WRITTEN REQUEST A:
In the interview excerpt about the Roofstock marketplace, how many months of income did the speaker lose on average when selling homes through the MLS?

DOCUMENT SECTION:
I’d say the biggest challenge any marketplace faces, like ours, is balancing supply and demand. When we first started off, we felt like we had plenty of supply, because we had a couple hundred homes from some big sellers. We sold through that inventory and now we have a lot of demand, looking for supplies for going back and now filling the supply bucket again. That’s one of the constant challenges with any marketplace – balancing those two elements. Depending on what week it is, I’m more worried about either supply or demand, which I guess it’s the sign of a healthy marketplace as it’s being built.

Joe Fairless: With the sellers, what is their motivation for selling with Roofstock versus a local broker?

Gary Beasley: Well, when I was selling homes running my last company, it was costing me 10%-12% all in, because there’s a 5% or 6% broker commission, plus I was losing on average about four months of income, because I’d have to vacate it to sell it on the MLS, and that’s 3 or 4 points. And then I was having to spiff the homes up to sell them to retail buyers… So it was 10-12 points, versus 2,5% through us. And half of that 10%-12% is your lost income and cap-ex to spiff it up to sell it on the MLS, the other half is the traditional commission… But we don’t have any of that. Our commission is half as much, plus there’s no lost income and no cap-ex to sell it.

So you could actually as a seller sell it for a little bit less and still net more, and it’s easier; you get your money faster because you don’t have to wait for the home to vacate. So it’s a really compelling value proposition for the sellers.
On the buy side it’s interesting and compelling too, because you don’t need a big team of people to go out and make a bunch of offers and renovate homes to get them cash-flowing; they’re already cash-flowing. So you could really be more of an investor, and it’s almost real estate as a service. You’re buying these cash-flowing homes across the country, in a diversified way, and relying on our software and business processes to enable that, and it’s a very low fee.

DATASET ROWS:
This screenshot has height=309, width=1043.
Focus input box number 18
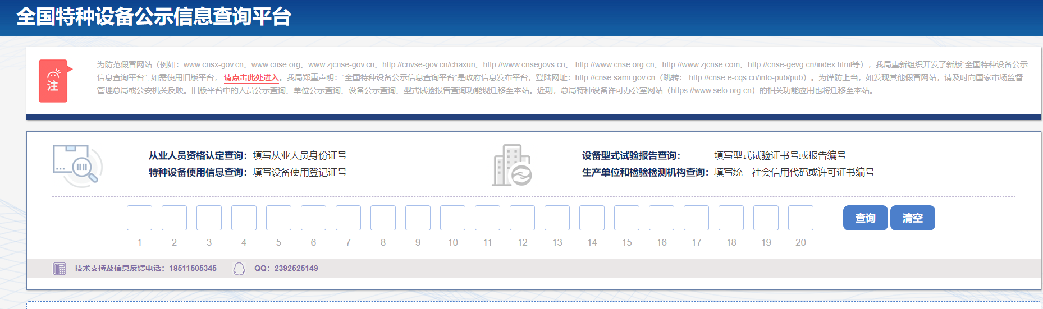click(x=731, y=218)
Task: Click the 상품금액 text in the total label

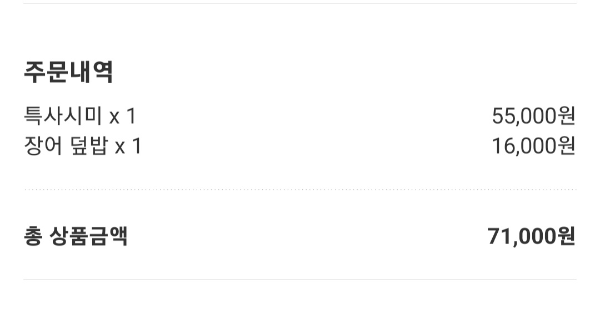Action: pyautogui.click(x=88, y=236)
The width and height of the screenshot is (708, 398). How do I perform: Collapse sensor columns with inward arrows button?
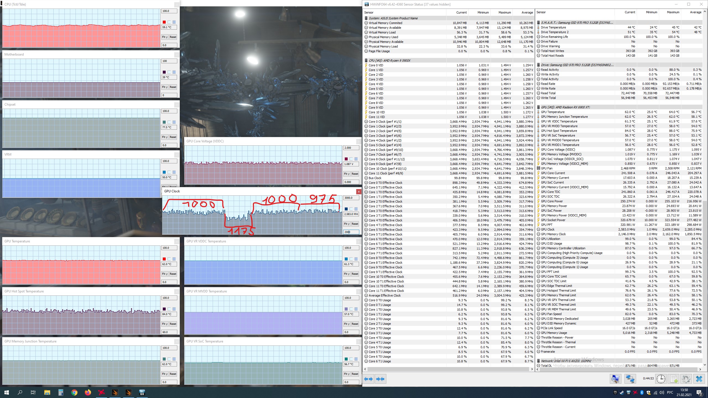pos(380,379)
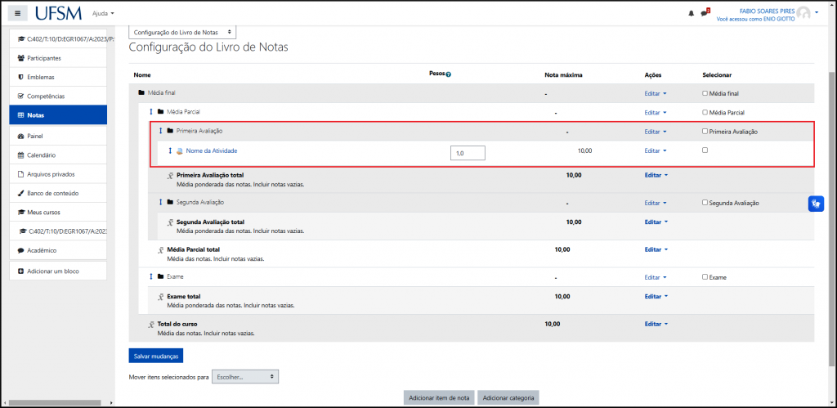
Task: Open the Nome da Atividade link
Action: point(212,150)
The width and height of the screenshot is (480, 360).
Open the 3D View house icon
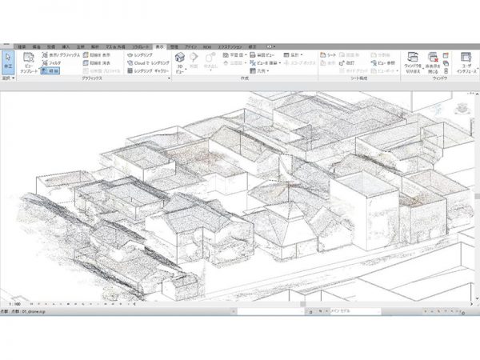pos(180,58)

WRITTEN REQUEST B:
Write out the listing lines again without changes, beginning at the line that contains "The width and height of the screenshot is (708, 398)." and continuing through the end of the listing. Omit the pictures.

CORRECT ANSWER A:
About four months of income.

CORRECT ANSWER B:
The width and height of the screenshot is (708, 398). How do I perform: Collapse sensor columns with inward arrows button?
pos(380,379)
Task: Open the Nome da Atividade link
Action: point(212,150)
The width and height of the screenshot is (480, 360).
Open the 3D View house icon
pos(180,58)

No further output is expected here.